Circassia kicks off adaptive-design PhIII grass allergy field trial

Circassia (LON:CIR) has initiated a Phase III trial of its grass allergy immunotherapy. The trial is set to enroll approximately 1,500 patients in a stepwise fashion, an approach Circassia thinks will enable it to use data from the first 400 participants to inform a decision about the overall size of the study.

Oxford, United Kingdom-based Circassia has started to activate trial sites and enroll participants with a view to recruiting approximately 1,500 subjects at more than 100 locations in North America and Europe. Initially, Circassia will give the immunotherapy to 400 participants. If it generates favorable data from this cohort, the research team will decide how big the overall study needs to be to deliver statistically compelling results.

“It allows us to power the study appropriately rather than guessing at the number of subjects that we need now,” Circassia CEO Steve Harris told FierceBiotech. “So you can do the first 400, look at the data and then power the rest of it.”

Circassia is enrolling patients for both stages of the study concurrently, an approach that means it will have participants lined up when it hits go on the second part of the trial.
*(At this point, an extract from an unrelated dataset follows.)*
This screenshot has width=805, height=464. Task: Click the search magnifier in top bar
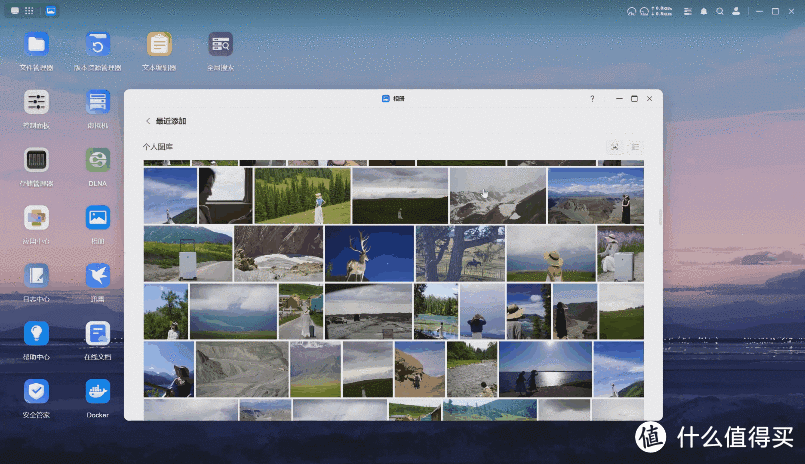(x=720, y=11)
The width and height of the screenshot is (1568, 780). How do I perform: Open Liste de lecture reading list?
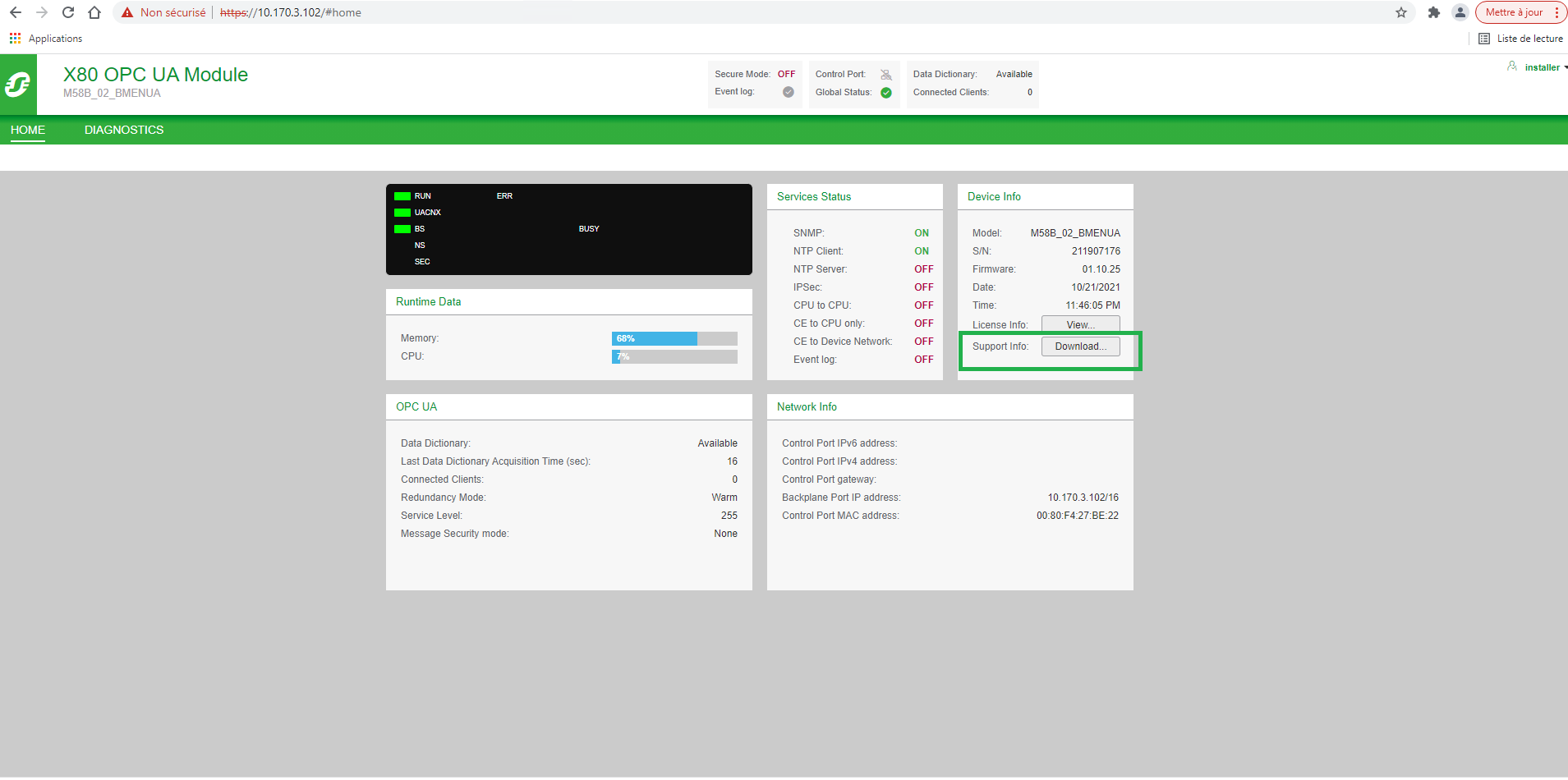tap(1521, 39)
The company is also seeking an idea of how symptomatic the subjects are in the absence of its experimental intervention. One way to do this is simply to ask subjects how they felt in the previous grass allergy season. However, this can cause problems for researchers.

“The data show that there's very little correlation between how they thought they felt and how they actually felt,” Harris said.

Such recall failings can result in people inadvertently exaggerating the severity of their symptoms. To prevent this phenomenon from affecting the composition of the study population, Circassia has built a pretreatment monitoring stage into the trial.

“We are getting patients to record their symptoms in this grass season that's happening right now, making sure they’re sufficiently symptomatic before we look to recruit them into the main part of the study,” Harris said.

Once this grass season is over, Circassia will randomize eligible participants into either the treatment or placebo arm of the clinical trial. Patients in the treatment arm, starting with the 400-person cohort and continuing following the expansion, will receive eight 6-nmol doses of Circassia’s grass allergy immunotherapy over 14 weeks. Circassia expects to have data from the full 1,500-person study in the second half of 2018.